Copy word for word the lines of the records below, beginning at the one with "The width and" and finishing at the one with "You are a GUI", ends included, but none of the pictures.

▶ [Input]
######

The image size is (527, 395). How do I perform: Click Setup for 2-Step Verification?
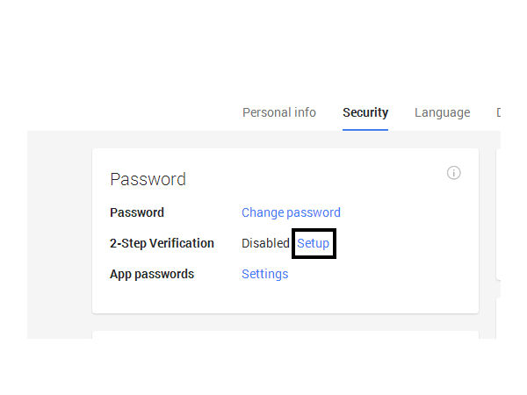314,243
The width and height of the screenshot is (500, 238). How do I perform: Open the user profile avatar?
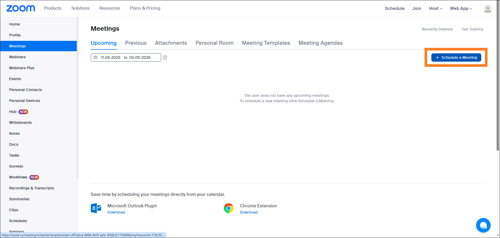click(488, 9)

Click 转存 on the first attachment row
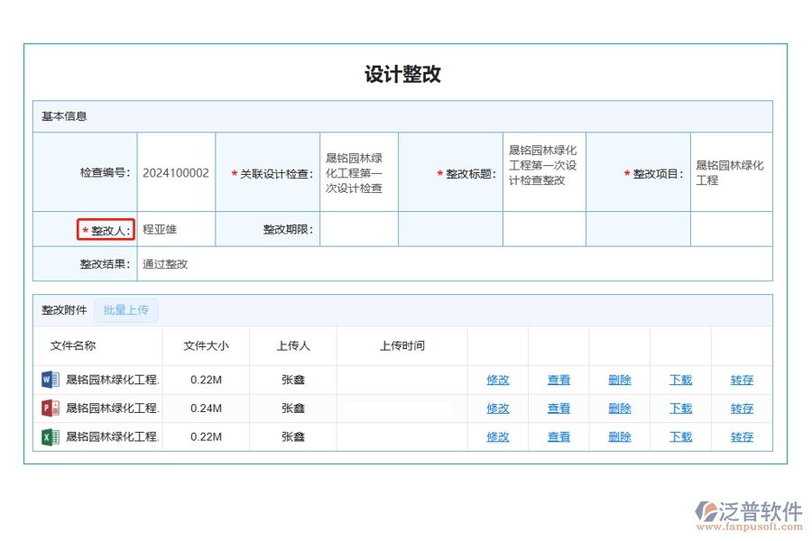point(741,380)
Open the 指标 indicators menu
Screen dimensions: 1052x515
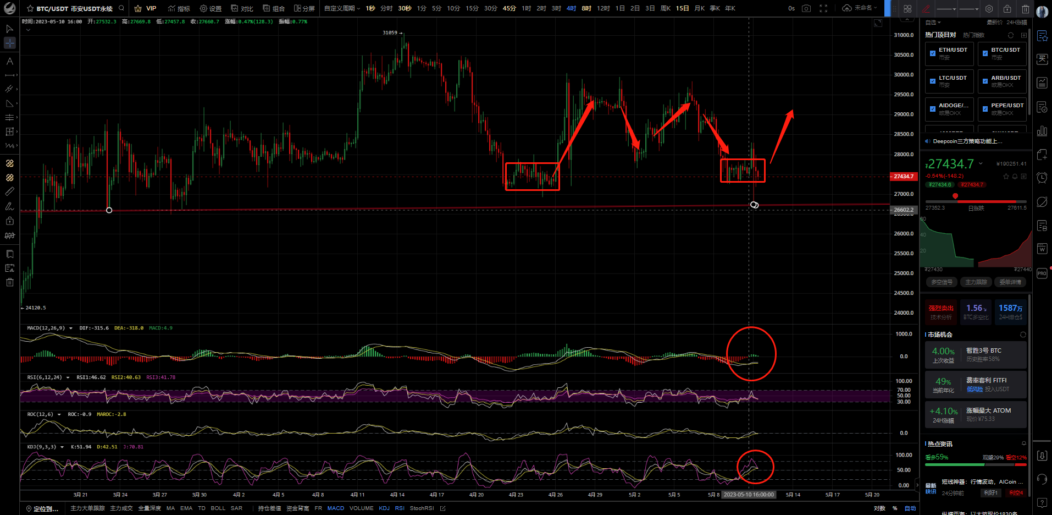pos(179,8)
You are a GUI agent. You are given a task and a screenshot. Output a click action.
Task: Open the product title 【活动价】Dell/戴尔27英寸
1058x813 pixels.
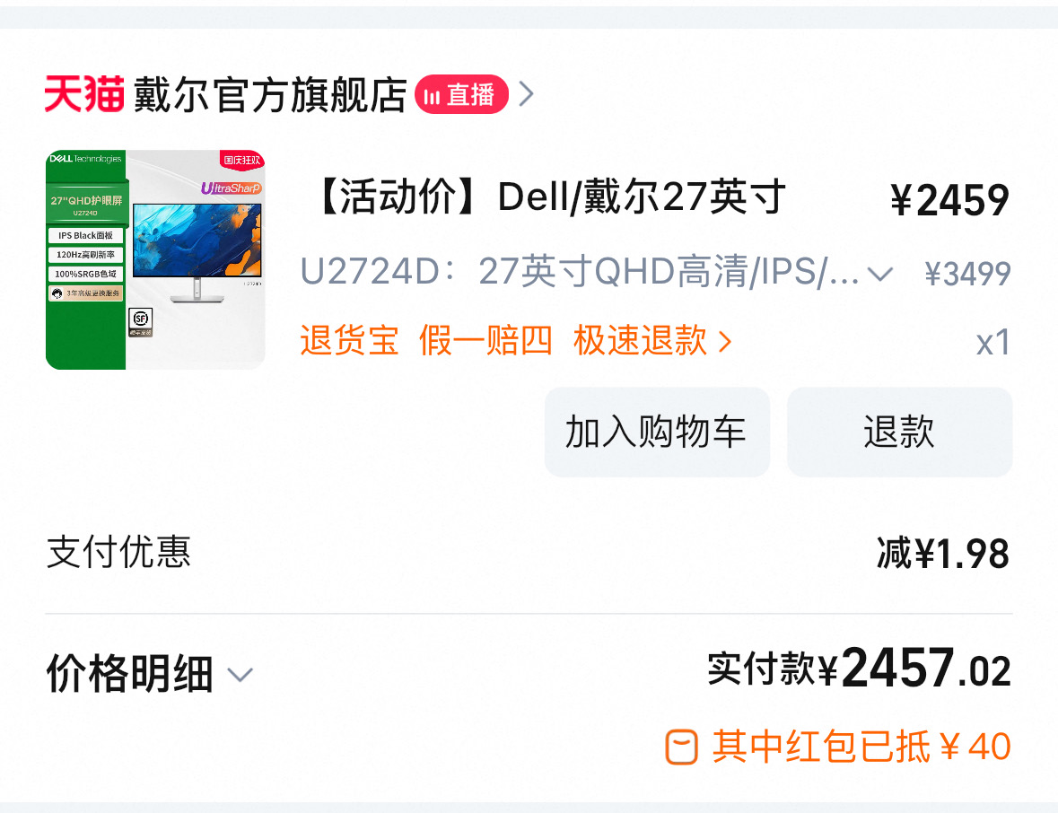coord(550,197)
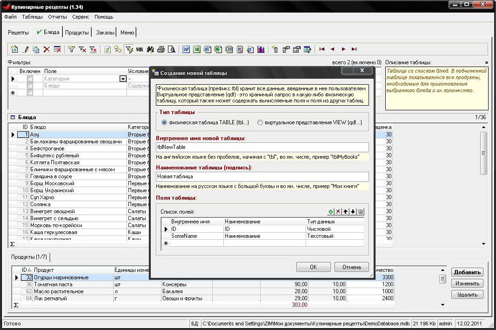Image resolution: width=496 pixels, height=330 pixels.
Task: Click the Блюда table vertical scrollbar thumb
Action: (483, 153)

######

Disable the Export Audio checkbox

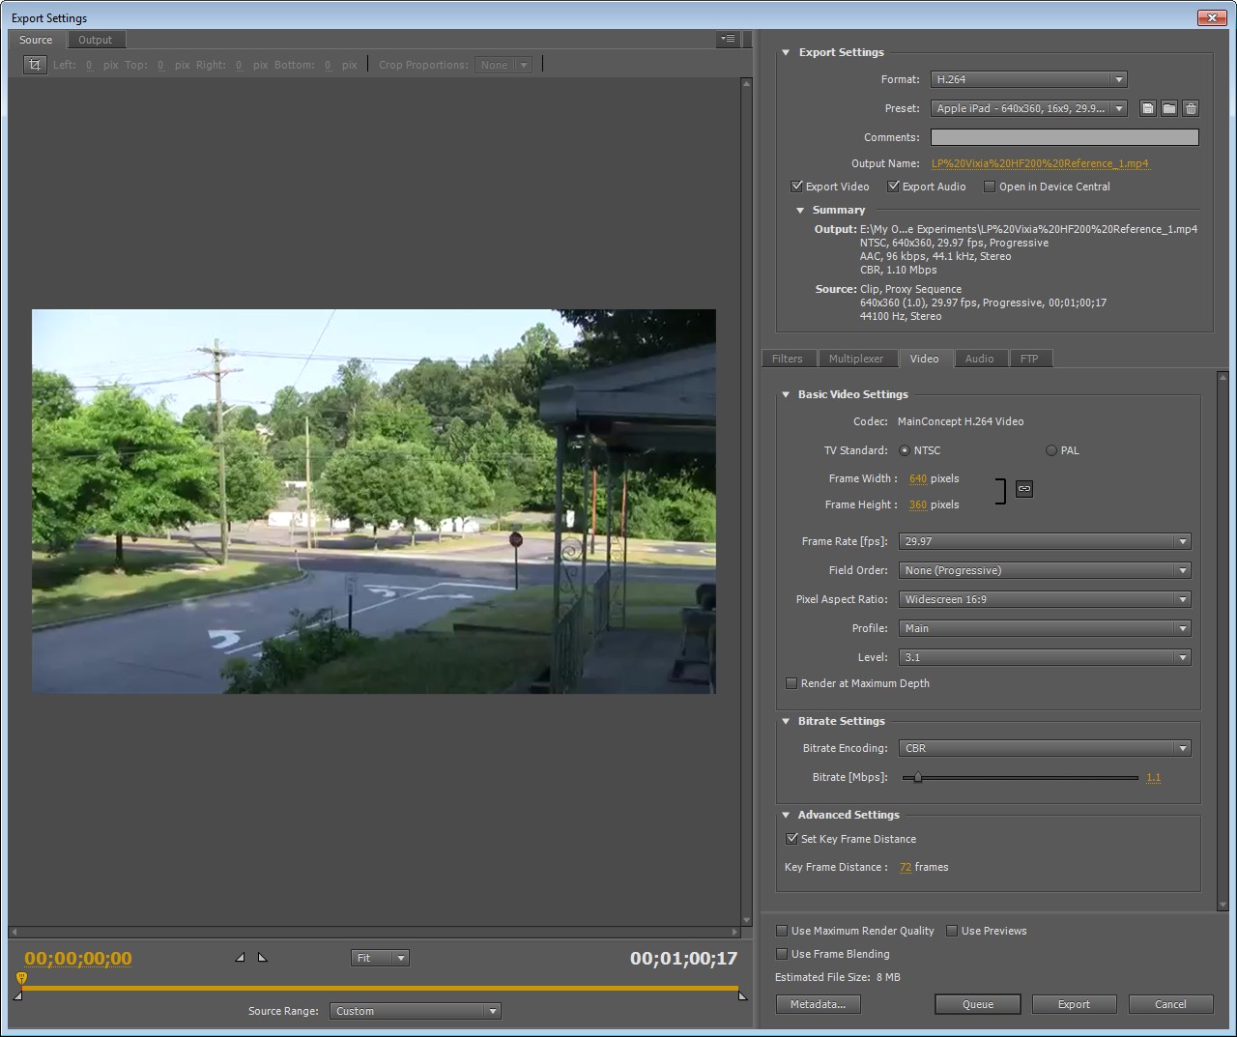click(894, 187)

######

▶ [Result of the exercise]
The width and height of the screenshot is (500, 238). How do I perform: Open the user profile avatar?
click(488, 9)

Click 转存 on the first attachment row
point(741,380)
Open the 指标 indicators menu
Screen dimensions: 1052x515
pos(179,8)
You are a GUI agent. You are given a task and a screenshot. Output a click action.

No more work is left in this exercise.